In [1]:
from unsloth import FastLanguageModel
import torch
import torch.nn.functional as F
import os

🦥 Unsloth: Will patch your computer to enable 2x faster free finetuning.


  from .autonotebook import tqdm as notebook_tqdm


🦥 Unsloth Zoo will now patch everything to make training faster!


In [None]:
max_seq_length = 2048 * 2
dtype = None
load_in_4bit = True

In [None]:
model, tokenizer = FastLanguageModel.from_pretrained(
    model_name = "unsloth/Llama-3.2-3B-Instruct",
    max_seq_length = max_seq_length,
    dtype = dtype,
    load_in_4bit = load_in_4bit,
)

In [None]:
# Obtener capa de embeddings
embedding_layer = model.get_input_embeddings()

# Free memory

In [None]:
import gc

def dispair():
    global model
    del model
    
    while True:
        torch.cuda.empty_cache()
        if gc.collect() == 0:
            break

In [None]:
device_embed = "cpu"

In [None]:
all_embeddings = embedding_layer.weight.data.to(device_embed)  # Tensor de forma [vocab_size, d_model]
vocab_size, d_model = all_embeddings.shape

print(f"Vocab size: {vocab_size}, d_model: {d_model}")

In [None]:
def find_closest_token(embedding, all_embeddings):
    embedding = embedding.to(device_embed)
    if embedding.dim() > 1:
        embedding = embedding.squeeze()

    # Calcular similitud del coseno
    similarities = F.cosine_similarity(embedding.unsqueeze(0), all_embeddings, dim=1)

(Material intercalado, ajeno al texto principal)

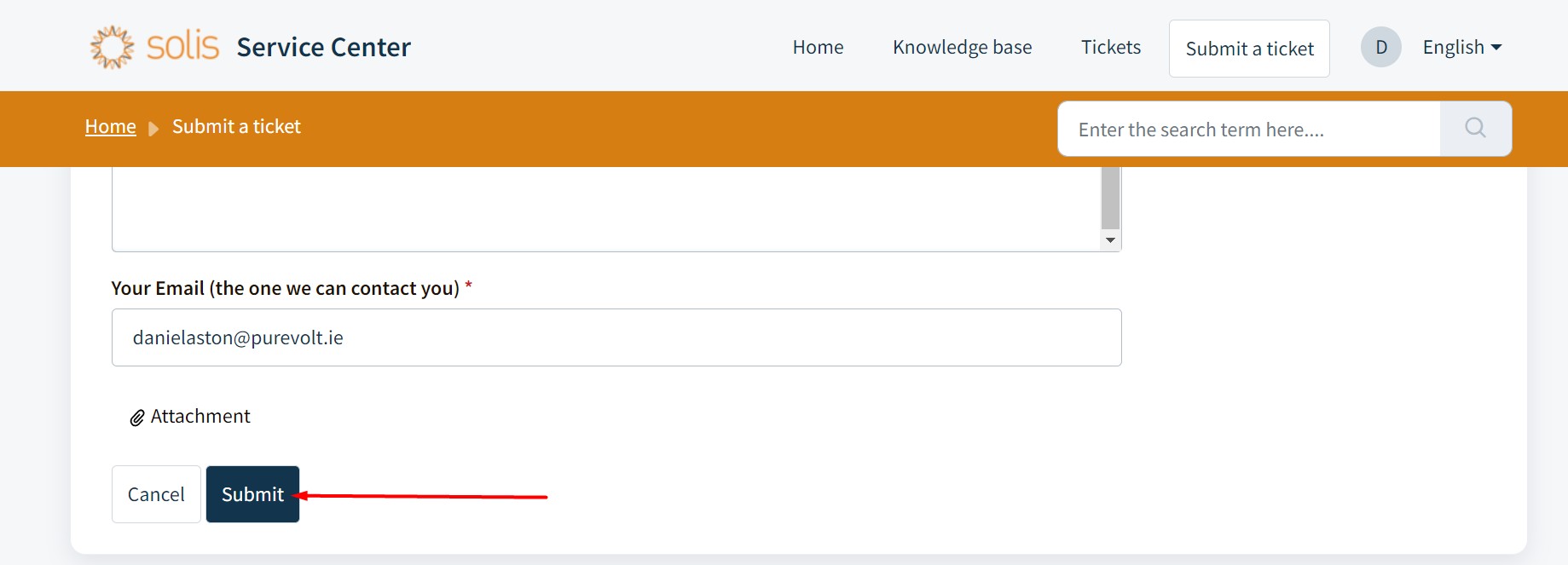The image size is (1568, 565).
Task: Open the English language dropdown
Action: (1461, 48)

    # Encontrar el índice del token más similar
    closest_token_id = torch.argmax(similarities).item()
    return closest_token_id

# Test Token-to-Embedding-to-Token

In [None]:
palabra = "hola"
tokens = tokenizer(palabra, return_tensors="pt")
token_ids = tokens["input_ids"]
print(f"Token IDs: {token_ids}")

embeddings = embedding_layer(token_ids.to("cuda"))
print(f"Embeddings: {embeddings}\nEmbeddings shape: {embeddings.shape}")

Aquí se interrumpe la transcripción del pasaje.